Records for processing:
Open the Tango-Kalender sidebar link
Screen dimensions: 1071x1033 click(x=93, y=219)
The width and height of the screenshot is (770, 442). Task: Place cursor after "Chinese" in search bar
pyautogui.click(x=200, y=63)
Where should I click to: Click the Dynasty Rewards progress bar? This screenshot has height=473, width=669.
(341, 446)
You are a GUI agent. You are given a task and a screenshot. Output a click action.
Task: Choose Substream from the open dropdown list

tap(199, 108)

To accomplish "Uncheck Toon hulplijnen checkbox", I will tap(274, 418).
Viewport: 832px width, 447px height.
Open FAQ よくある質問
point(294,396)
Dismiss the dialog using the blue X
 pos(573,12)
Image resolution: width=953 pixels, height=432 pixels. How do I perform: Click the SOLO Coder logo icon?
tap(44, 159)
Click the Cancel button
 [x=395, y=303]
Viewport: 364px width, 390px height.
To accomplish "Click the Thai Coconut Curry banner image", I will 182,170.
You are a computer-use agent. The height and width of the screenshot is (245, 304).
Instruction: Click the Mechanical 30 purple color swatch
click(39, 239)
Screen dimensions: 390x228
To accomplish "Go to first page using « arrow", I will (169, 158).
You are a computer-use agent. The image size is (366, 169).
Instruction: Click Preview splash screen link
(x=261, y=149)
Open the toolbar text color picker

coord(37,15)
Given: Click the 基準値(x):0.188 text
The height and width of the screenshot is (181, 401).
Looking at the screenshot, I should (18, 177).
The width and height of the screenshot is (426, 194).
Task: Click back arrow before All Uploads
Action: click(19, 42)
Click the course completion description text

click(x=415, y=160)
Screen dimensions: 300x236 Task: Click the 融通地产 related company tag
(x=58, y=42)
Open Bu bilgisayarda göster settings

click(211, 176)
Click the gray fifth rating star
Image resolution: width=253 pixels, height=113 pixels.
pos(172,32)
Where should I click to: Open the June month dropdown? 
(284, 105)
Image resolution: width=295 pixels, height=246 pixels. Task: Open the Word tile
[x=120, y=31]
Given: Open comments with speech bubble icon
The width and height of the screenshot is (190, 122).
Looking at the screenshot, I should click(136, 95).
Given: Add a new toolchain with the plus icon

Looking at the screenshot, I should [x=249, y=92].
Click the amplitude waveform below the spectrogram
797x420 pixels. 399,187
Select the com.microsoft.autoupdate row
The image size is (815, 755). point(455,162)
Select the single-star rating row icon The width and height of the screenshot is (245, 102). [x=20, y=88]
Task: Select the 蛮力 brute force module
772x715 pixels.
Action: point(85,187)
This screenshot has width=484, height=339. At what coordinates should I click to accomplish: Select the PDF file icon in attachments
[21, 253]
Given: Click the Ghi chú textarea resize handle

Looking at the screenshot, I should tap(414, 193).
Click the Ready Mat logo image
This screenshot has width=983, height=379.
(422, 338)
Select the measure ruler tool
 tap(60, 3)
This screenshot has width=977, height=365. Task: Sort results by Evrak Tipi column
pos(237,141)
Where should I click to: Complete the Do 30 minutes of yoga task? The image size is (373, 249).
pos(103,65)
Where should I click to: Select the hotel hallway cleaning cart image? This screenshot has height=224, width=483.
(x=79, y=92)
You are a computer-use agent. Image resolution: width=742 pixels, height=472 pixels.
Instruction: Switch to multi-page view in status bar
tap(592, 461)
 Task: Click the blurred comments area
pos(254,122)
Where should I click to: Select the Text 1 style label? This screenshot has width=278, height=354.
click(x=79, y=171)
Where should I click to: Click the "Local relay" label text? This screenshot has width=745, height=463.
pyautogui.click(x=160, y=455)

Task directions: Lines holding the word "star" are the answer; copy each one from the records above.

Response box:
Click the gray fifth rating star
Select the single-star rating row icon The width and height of the screenshot is (245, 102). [x=20, y=88]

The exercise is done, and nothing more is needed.